AWS OpsWorks Stacks installs a current version of the stack configuration and deployment attributes on each instance for each lifecycle event, prior to starting the event's Chef run. The data is available to recipes through the standard node[:attribute][:child_attribute][...] syntax. For example, the stack configuration and deployment attributes includes the stack name, node[:opsworks][:stack][:name].

The following excerpt from one of the built-in recipes obtains the stack name and uses it to create a configuration file.
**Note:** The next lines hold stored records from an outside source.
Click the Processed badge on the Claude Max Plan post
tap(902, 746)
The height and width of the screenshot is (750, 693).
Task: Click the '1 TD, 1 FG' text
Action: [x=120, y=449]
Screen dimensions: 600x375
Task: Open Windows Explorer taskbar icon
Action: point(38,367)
template '/etc/ganglia/gmetad.conf' do source 'gmetad.conf.erb' mode '0644' variables :stack_name => node[:opsworks][:stack][:name] notifies :restart, "service[gmetad]" end

Many of the stack configuration and deployment attribute values contain multiple attributes. You must iterate over these attributes to obtain the information you need. The example below shows an excerpt from the stack configuration and deployment attributes, which are represented as JSON object for convenience. It contains a top-level attribute, deploy, which contains an attribute for each of the stack's apps, named with the app's short name.

{ ... "deploy": { "app1_shortname": { "document_root": "app1_root", "deploy_to": "deploy_directory", "application_type": "php", ... }, "app2_shortname": { "document_root": "app2_root", ... } }, ... }

Each app attribute contains a set of attributes that characterize the app. For example, the deploy_to attribute represents the app's deploy directory. The following excerpt sets the user, group, and path for each app's deploy directory.
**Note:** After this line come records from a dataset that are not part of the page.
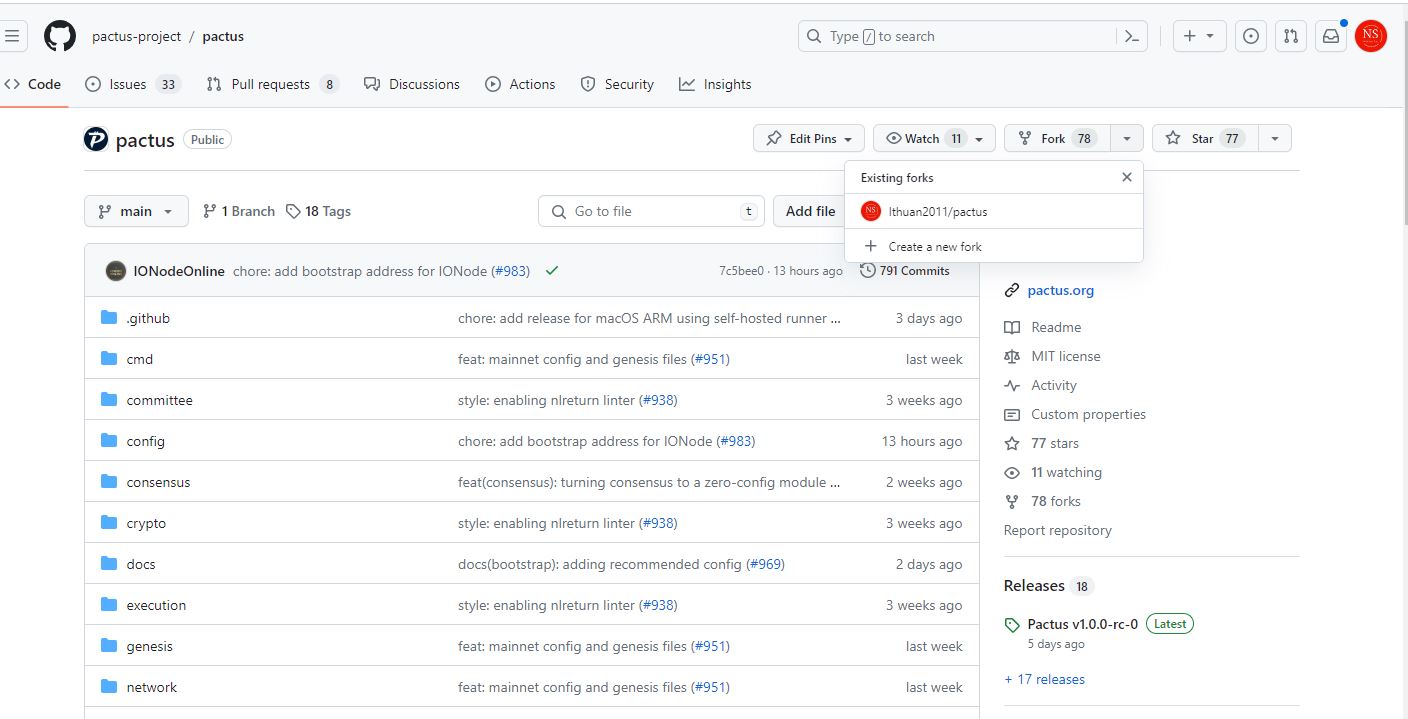The width and height of the screenshot is (1408, 719).
Task: Close the Existing forks popup
Action: [x=1126, y=177]
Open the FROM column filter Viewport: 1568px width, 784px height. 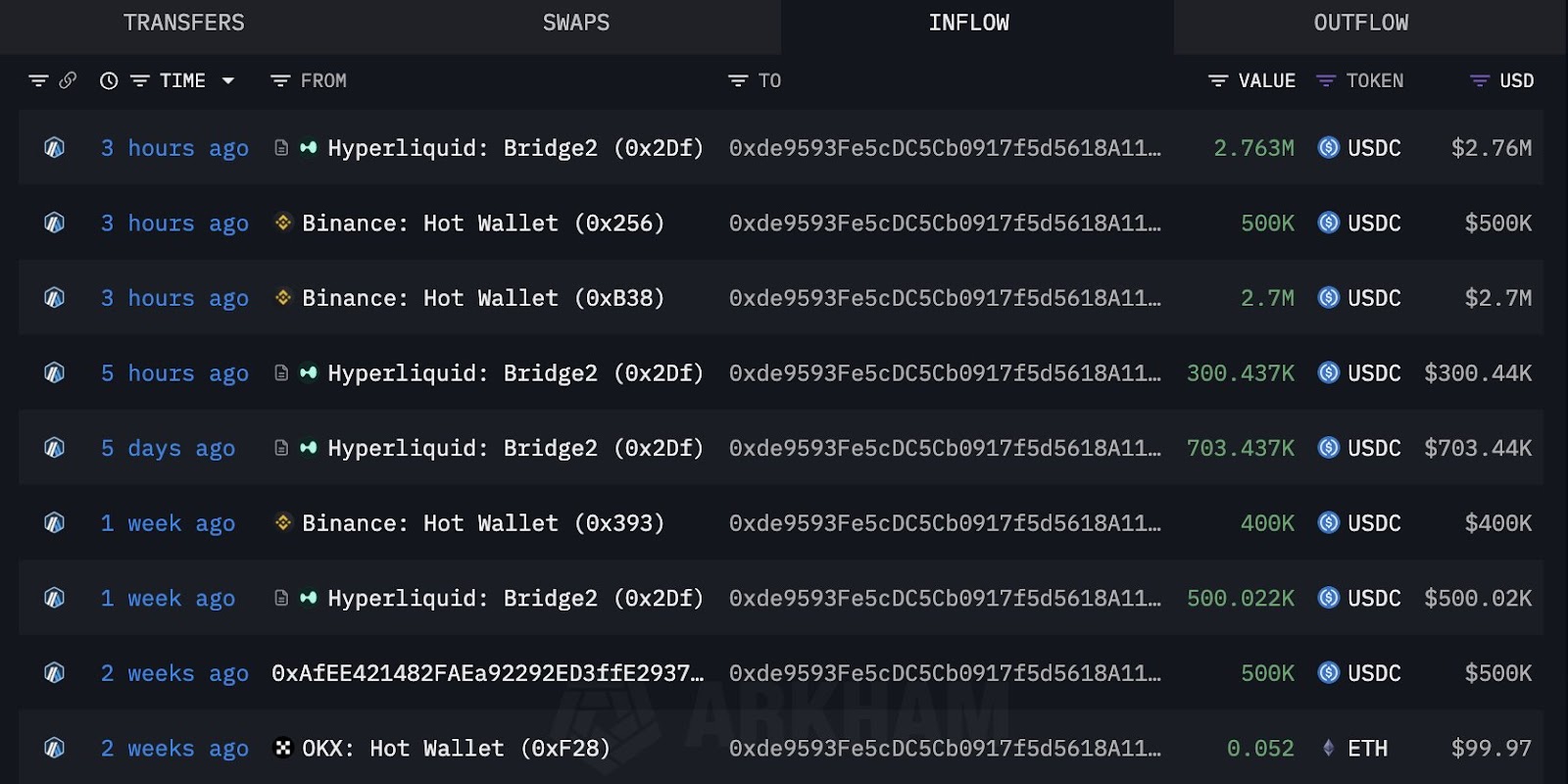279,80
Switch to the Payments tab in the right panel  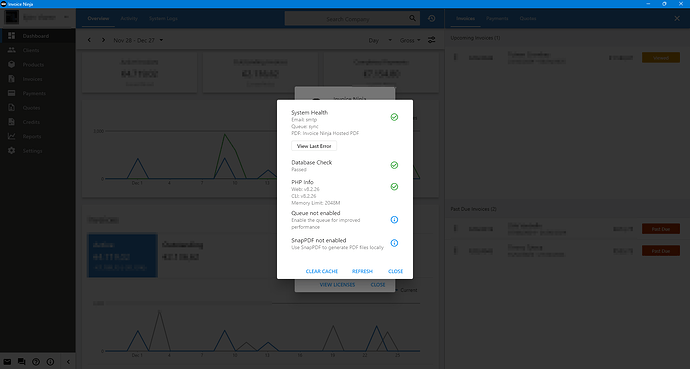coord(497,18)
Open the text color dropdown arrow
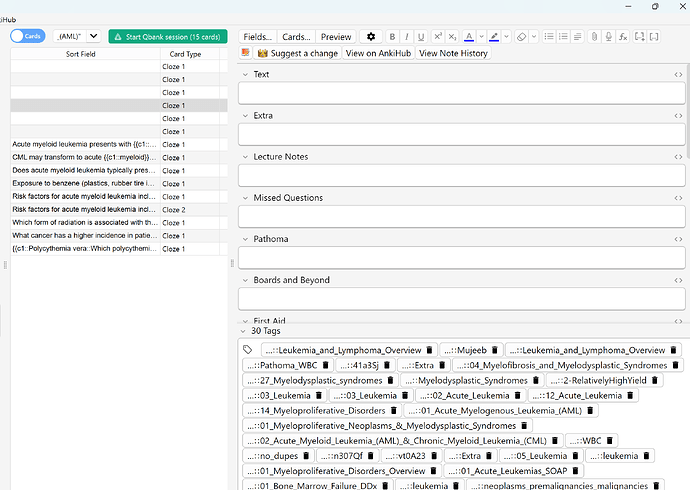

node[:deploy].each do |application, deploy| opsworks_deploy_dir do user deploy[:user] group deploy[:group] path deploy[:deploy_to] end ... end

For more information on the stack configuration and deployment attributes, see Customizing AWS OpsWorks Stacks. For more information on deploy directories, see Deploy Recipes.

Chef 11.4 stacks do not support data bags, but you can add arbitrary data to the stack configuration and deployment attributes by specifying custom JSON. Your recipes can then access the data by using standard Chef node syntax. For more information, see Using Custom JSON.
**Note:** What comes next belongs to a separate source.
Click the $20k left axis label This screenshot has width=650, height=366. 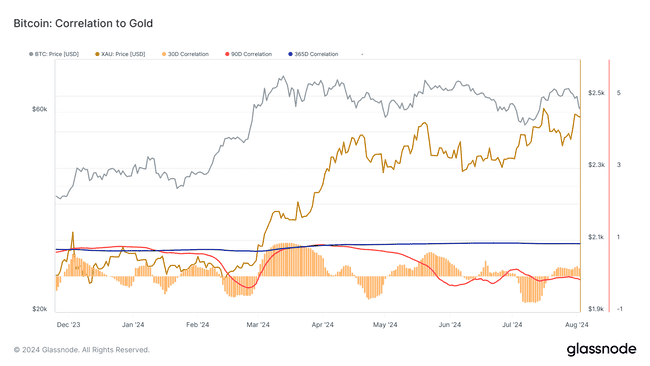tap(40, 309)
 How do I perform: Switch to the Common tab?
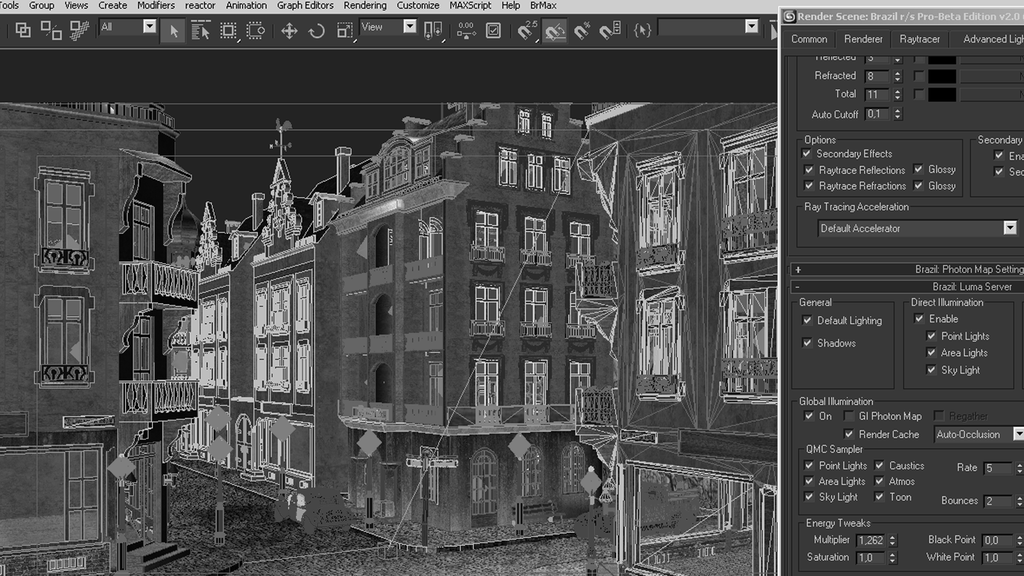(809, 39)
If you need the functionality of an encrypted data bag, one option is to store sensitive attributes in a secure location such as a private Amazon S3 bucket. Your recipes can then use the AWS Ruby SDK—which is installed on all AWS OpsWorks Stacks instances—to download the data from the bucket.


Each AWS OpsWorks Stacks instance has an instance profile. The associated IAM role specifies which AWS resources can be accessed by applications that are running on the instance. For your recipes to access an Amazon S3 bucket, the role's policy must include a statement similar to the following, which grants permission to retrieve files from a specified bucket.

"Action": ["s3:GetObject"], "Effect": "Allow", "Resource": "arn:aws:s3:::yourbucketname/*",

For more information on instance profiles, see Specifying Permissions for Apps Running on EC2 instances.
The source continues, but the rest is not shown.